* _DIRECTIVE_: Please list every date and time given in the mailing-list thread about Spread daemons below, in the order they appear.

* _DOCUMENT EXCERPT_:
I ask, only because often we find ourselves using a particular system
because it is what we have, not what fits our needs.  Spread (at least the
open source version I used a few years back) is not a durable messaging
system - if you are going to try and build durability on top of it, you
might spend lots of effort, when perhaps something already exists that
meets your needs.

On Mon, Feb 25, 2013 at 7:20 PM, Lyric Doshi <ldoshi at vertica.com> wrote:

> hi Gyepi,
>
> Thanks for your answer! Interestingly, we actually do run a spread
> daemon on each client machine in most cases. However, spread only
> supports up to 128 nodes and so we've run into trouble here with larger
> deployments. That forced us to switch to a smaller ring with clients
> connecting to a shared spread damon.
>
> We also would like to run in environments with higher latency where
> having a smaller ring of spread daemon hosts with clients is preferable
> to a full ring of all the nodes.
>
> Hmm. I'm not sure I follow how the proxy service would guarantee that no
> client ever missed a message in the period where they (or the proxy
> service) detect a failed node and then connect to a back up. Any
> thoughts on how we can address this?
>
> Thanks!
> -- Lyric
>
>
> On 02/25/2013 06:15 PM, Gyepi SAM wrote:
> > On Mon, Feb 25, 2013 at 03:04:17PM -0500, Lyric Doshi wrote:
> >> In our environment, we run a collection of spread daemons, where
> >> multiple clients connect to each a spread daemon over TCP. Failure of a
> >> spread daemon host machine disconnects all connected clients, making
> >> many clients appear down, despite only the daemon failing.
> >> We'd appreciate any thoughts or help you can provide on how we can
> >> mitigate the problem of a spread-host dying and inducing all it's
> >> children spread client nodes to fall behind the rest of the cluster as
> >> well. An inefficient way to do this may be to connect every child to
> >> multiple spread-daemon hosts so it may buffer and cross-check every
> >> message it receives from each parent using some from of global unique
> >> ordered ID.

* _RECORDED DATA_:

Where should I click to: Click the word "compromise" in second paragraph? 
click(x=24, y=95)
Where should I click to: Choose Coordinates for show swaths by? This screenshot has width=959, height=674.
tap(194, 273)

* _WRITTEN REPLY_:
- Mon, Feb 25, 2013 at 7:20 PM
- 02/25/2013 06:15 PM
- Mon, Feb 25, 2013 at 03:04:17PM -0500